** START OF THE RECORDS **

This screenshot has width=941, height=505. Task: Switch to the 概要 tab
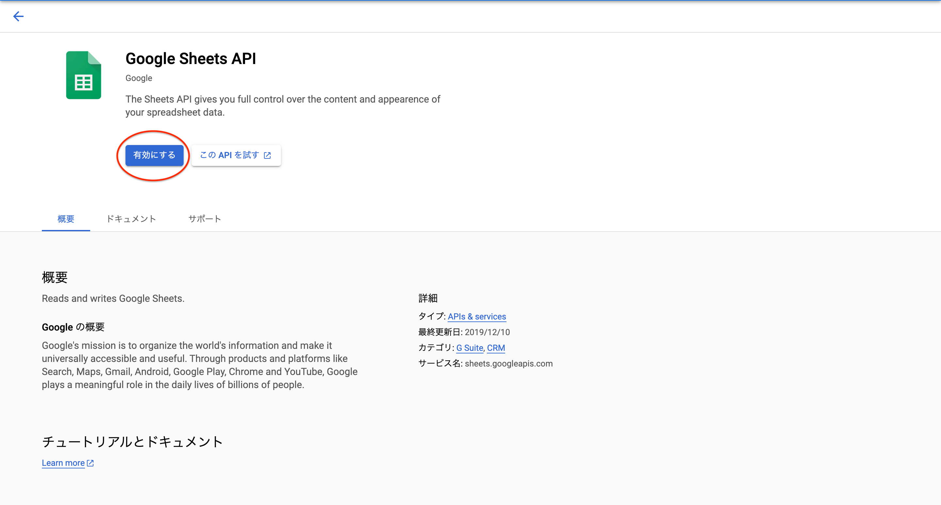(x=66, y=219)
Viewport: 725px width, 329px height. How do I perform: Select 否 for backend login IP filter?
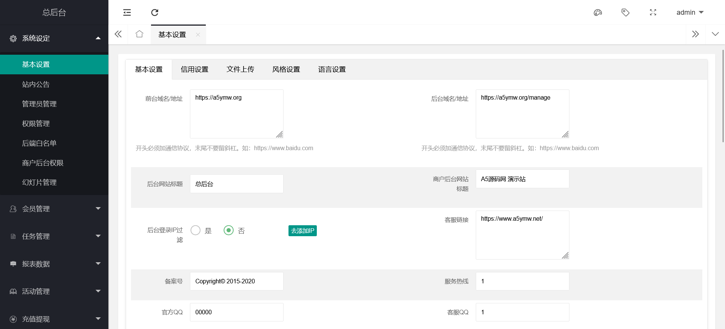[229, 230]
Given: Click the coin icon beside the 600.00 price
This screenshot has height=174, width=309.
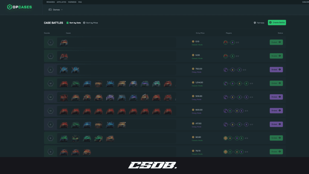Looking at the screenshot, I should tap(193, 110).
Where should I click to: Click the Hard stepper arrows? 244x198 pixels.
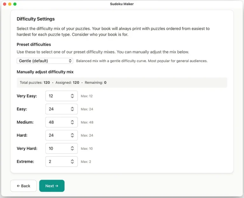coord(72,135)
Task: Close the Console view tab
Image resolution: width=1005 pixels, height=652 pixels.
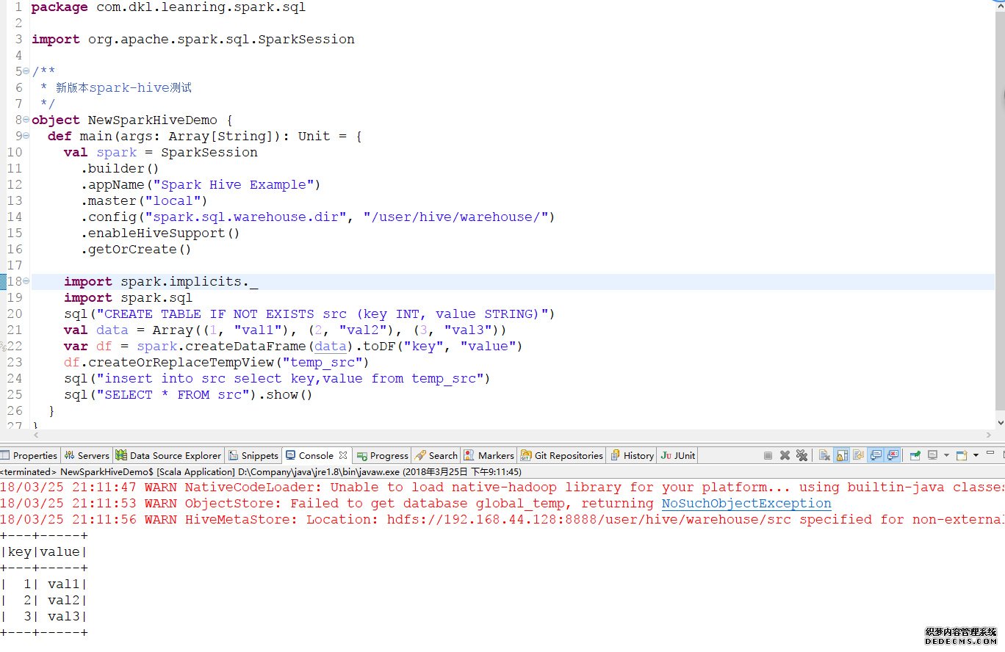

** END OF THE RECORDS **

### YOUR OBJECTIVE
Render every line of the records above as a JSON list of strings, one string per line, omitting blank lines. Leave the pictures out.

### CORRECT RESPONSE
[
  "This screenshot has width=941, height=505. Task: Switch to the 概要 tab",
  "(x=66, y=219)",
  "Viewport: 725px width, 329px height. How do I perform: Select 否 for backend login IP filter?",
  "[229, 230]",
  "Given: Click the coin icon beside the 600.00 price",
  "This screenshot has height=174, width=309.",
  "Looking at the screenshot, I should tap(193, 110).",
  "Where should I click to: Click the Hard stepper arrows? 244x198 pixels.",
  "coord(72,135)",
  "Task: Close the Console view tab",
  "Image resolution: width=1005 pixels, height=652 pixels."
]